Writing in the age of the Parthenon’s creation, Herodotos tells the story of Athena’s victory in the contest for the patronage of Athens, a foundation myth retold in greater detail by Apollodoros four hundred years later.146 Zeus had announced that the Athenians’ primary devotions would go to whichever divinity could first provide a witnessed gift to the city. Toward that end, Poseidon, going first, struck his trident into the Acropolis to unleash a gift of a sea spring.147 For her part, Athena planted an olive tree, an offering that promised the precious commodities of oil and wood but that required care and patience in its cultivation. The choice was one between the wild, untamed sea and olives that demand human attention and vigilance, the development of agriculture, and, indeed, civilization itself. Kekrops testified that he had witnessed Athena plant the olive tree first, and so the twelve gods whom Zeus appointed as arbiters judged Athena the winner. Infuriated at the outcome, Poseidon let loose a torrent, submerging Attica beneath the rising flood.

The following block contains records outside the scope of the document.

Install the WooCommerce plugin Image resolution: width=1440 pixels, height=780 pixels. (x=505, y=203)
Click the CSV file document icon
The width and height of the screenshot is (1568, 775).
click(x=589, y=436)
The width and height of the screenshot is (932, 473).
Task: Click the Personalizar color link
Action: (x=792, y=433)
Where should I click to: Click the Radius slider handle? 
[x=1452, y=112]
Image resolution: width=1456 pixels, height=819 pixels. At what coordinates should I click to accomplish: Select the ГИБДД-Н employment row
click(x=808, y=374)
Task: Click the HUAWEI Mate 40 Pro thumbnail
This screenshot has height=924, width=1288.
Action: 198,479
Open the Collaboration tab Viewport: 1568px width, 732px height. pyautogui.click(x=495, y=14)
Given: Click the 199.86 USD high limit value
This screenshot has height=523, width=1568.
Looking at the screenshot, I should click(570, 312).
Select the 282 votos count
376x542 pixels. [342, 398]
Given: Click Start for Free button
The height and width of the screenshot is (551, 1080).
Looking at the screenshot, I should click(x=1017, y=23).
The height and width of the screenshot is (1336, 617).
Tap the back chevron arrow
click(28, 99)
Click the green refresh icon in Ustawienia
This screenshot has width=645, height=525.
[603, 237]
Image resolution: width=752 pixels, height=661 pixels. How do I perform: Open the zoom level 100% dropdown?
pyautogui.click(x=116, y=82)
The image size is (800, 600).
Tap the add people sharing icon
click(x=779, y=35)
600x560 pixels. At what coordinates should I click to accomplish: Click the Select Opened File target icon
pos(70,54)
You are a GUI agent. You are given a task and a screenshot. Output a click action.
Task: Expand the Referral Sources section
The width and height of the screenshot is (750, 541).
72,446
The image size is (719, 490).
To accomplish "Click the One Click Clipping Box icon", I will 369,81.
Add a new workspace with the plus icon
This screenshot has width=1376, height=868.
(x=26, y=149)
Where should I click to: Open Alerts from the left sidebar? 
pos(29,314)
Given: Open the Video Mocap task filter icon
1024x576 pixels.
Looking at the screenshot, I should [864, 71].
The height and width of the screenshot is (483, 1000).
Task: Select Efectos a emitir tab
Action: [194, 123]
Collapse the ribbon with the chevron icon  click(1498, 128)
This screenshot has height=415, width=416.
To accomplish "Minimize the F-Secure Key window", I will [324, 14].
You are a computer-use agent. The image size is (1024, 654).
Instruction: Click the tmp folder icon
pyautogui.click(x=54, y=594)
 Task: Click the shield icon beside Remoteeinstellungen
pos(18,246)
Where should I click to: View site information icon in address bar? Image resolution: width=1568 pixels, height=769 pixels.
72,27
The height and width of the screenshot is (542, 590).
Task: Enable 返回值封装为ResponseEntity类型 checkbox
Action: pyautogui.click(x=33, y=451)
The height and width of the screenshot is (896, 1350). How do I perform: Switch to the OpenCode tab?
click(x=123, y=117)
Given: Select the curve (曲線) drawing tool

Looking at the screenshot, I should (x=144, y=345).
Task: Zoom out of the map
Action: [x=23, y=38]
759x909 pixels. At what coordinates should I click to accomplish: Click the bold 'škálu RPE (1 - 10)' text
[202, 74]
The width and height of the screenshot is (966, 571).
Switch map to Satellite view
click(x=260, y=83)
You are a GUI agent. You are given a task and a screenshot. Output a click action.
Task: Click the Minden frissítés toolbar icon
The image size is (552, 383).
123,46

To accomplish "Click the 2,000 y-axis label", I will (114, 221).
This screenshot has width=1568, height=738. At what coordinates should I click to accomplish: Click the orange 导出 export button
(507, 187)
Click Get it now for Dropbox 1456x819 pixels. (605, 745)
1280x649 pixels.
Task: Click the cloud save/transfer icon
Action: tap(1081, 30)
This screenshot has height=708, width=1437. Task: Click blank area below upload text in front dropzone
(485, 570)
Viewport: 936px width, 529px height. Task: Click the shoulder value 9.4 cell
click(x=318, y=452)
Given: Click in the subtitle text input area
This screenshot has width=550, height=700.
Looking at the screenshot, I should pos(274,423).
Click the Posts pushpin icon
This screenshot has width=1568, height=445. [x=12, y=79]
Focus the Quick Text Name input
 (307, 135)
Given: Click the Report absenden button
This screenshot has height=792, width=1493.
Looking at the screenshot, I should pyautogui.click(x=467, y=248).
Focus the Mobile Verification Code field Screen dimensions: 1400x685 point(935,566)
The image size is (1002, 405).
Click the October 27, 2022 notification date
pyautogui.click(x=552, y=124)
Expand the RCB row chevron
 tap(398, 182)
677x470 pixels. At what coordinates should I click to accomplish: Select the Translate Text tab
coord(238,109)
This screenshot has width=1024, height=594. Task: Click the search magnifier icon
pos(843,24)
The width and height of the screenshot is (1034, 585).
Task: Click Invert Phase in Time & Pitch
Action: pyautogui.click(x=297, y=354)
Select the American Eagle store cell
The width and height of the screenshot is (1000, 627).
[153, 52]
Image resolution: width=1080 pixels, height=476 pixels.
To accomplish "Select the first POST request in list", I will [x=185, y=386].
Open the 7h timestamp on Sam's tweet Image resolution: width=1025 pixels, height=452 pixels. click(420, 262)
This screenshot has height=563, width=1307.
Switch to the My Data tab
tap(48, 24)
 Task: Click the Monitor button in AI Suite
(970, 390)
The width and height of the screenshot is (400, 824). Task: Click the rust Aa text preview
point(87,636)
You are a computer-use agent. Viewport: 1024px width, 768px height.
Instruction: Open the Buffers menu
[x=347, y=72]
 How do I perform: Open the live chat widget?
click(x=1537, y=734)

Poseidon’s retributive flooding of the Thriasion Plain, the great flatland between Athens and Eleusis, is not simply yet another inundation. We must view it alongside the age-old flood myths of the Sumerian, Akkadian, and Hebrew traditions.148 Just as these floods serve to mark an ultimate “before and after,” a transformed relationship between god and man, a point from which the present age can claim descent, so too the flooding of the Thriasion Plain, signaling the end of the first Bronze Age, marks the dawn of Athenian awareness. And more: Poseidon’s power to summon torrential waters, earth-splitting tremors, and era-ending cataclysms suggests an age of virtual chaos. Athena, in contrast, represents the approach of a “thinking divinity”: civilized, orderly, intelligent, nourishing, cultivated, and urbane—everything the Athenians, somewhat despite themselves, will aspire to be.